Some research works already exist on Partially Bonded FREIs (PB-FREIs) [35,36,37,38,39], and bonded [40] or restrained FREIs [41]. In a PB-FREI, two thick steel mounting plates were bonded to portions of the outer surfaces at the top and bottom of the isolator. The mounting plates were then bolted to the top and bottom contact supports of the isolator. Thus, the vertical lift and horizontal sliding of the PB-FREIs were restrained.

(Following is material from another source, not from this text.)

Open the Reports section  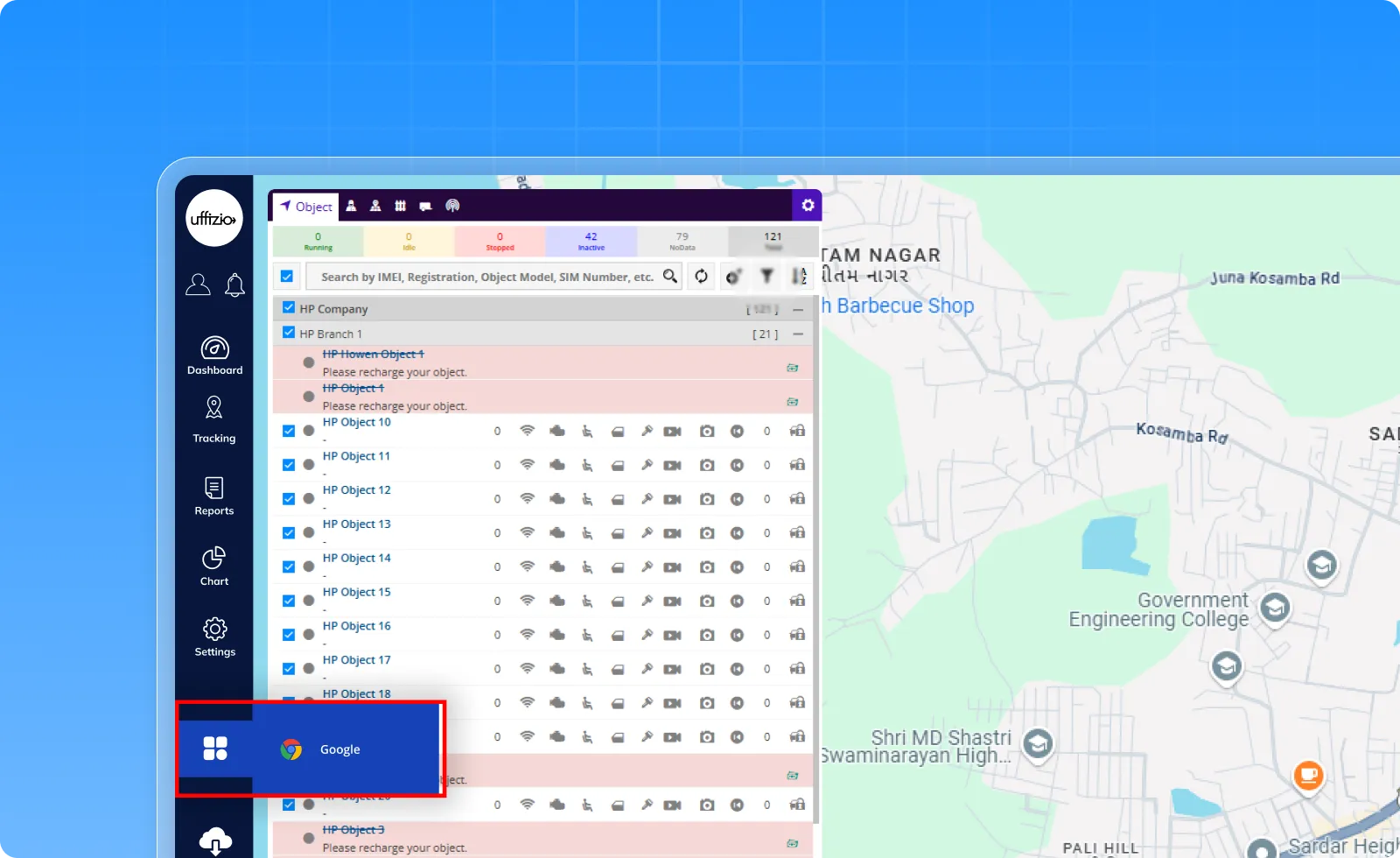click(214, 496)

In this research work, a different system, restraining only the horizontal sliding of FREIs, is investigated. The constraint to up-lift is not considered herein, because this event is limited generally to isolated tall buildings [42], isolated buildings with vertical setbacks [43], and short piers of isolated bridges with piers of different lengths [44]. In low/medium-rise isolated buildings, this phenomenon usually does not occur or can occur only for a very short time in the accelerogram time history. Moreover, this solution, in comparison with the partial bonding, produces negligible detachment traction between elastomeric layers and fibers. The main criterion used to select the constraint device was to choose a device which is able to maintain these advantages, restraining at the same time the horizontal sliding.

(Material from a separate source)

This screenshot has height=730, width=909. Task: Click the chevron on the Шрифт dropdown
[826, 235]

In this research work, attention has been concentrated on reclosable hook and loop fastening systems, similar to the Velcro^® system, as possible devices for the constraint system. Velcro^® devices (Headquarters, UK) consist of two elements covered with protrusions that interact and fit together with those of the opposite surface, forming a union that can be assembled and disassembled multiple times. Regarding the mechanical characteristics of this system, results from load tests in different material configurations are reported in [45]. It is shown that Velcro^®’s strength does not undergo significant decreases after repeated use. Based on this observation, a device that fulfills the operating principle of hook and loop fastening but with superior strength to Velcro^®, suitable for applications in the construction sector, was, therefore, sought. The found device is called Metaklett^®, from the German Metall (Finnentrop, Germany), “metal”, and klettband, Velcro^® strip. It is a metal fastening that combines the advantages of the rapid assembly–disassembly characteristic of hook and loop fasteners, with the performance characteristics of metal, such as high mechanical strength and resistance to high temperatures and acids. This device is made out of austenitic stainless-steel strips 30 mm wide and 0.2 mm thick, classified as 1.430 according to the German standard DIN 10088 [46], and it is produced in strips. There are different variants of the device, among which the one with “duck head” hooks (entenkopf) has been considered in this research. The strip with duck head hooks, which are 2.5 mm long, is shown in Figure 3a. From the sketch in Figure 3b, it is clear that the hooks have greater stiffness and flexural strength in one direction, along the longitudinal axis of the strip, while they have minor ones in the orthogonal direction.

For the application presented herein, the strip with loops fitting the strip with hooks shown in Figure 3 is not necessary, because it is proposed that the elastomeric isolator is directly fixed to the latter. In particular, the isolator is fixed to the strips with hooks shown in Figure 3 by means of penetration of the hooks in the upper and lower external elastomer layers in contact with the strips. The strips with hooks, in turn, are glued to the supports, as shown in the following. It is expected that the penetration of the hooks in the external elastomer layers will help in preventing the isolator horizontal sliding under shear load in the presence of low vertical compression stresses.

5. Test Specimens

The test specimens were built by ILPEA Industries, Italy. They are made out of layers of elastomer material alternating with reinforcement elements consisting of sheets of carbon fiber fabrics.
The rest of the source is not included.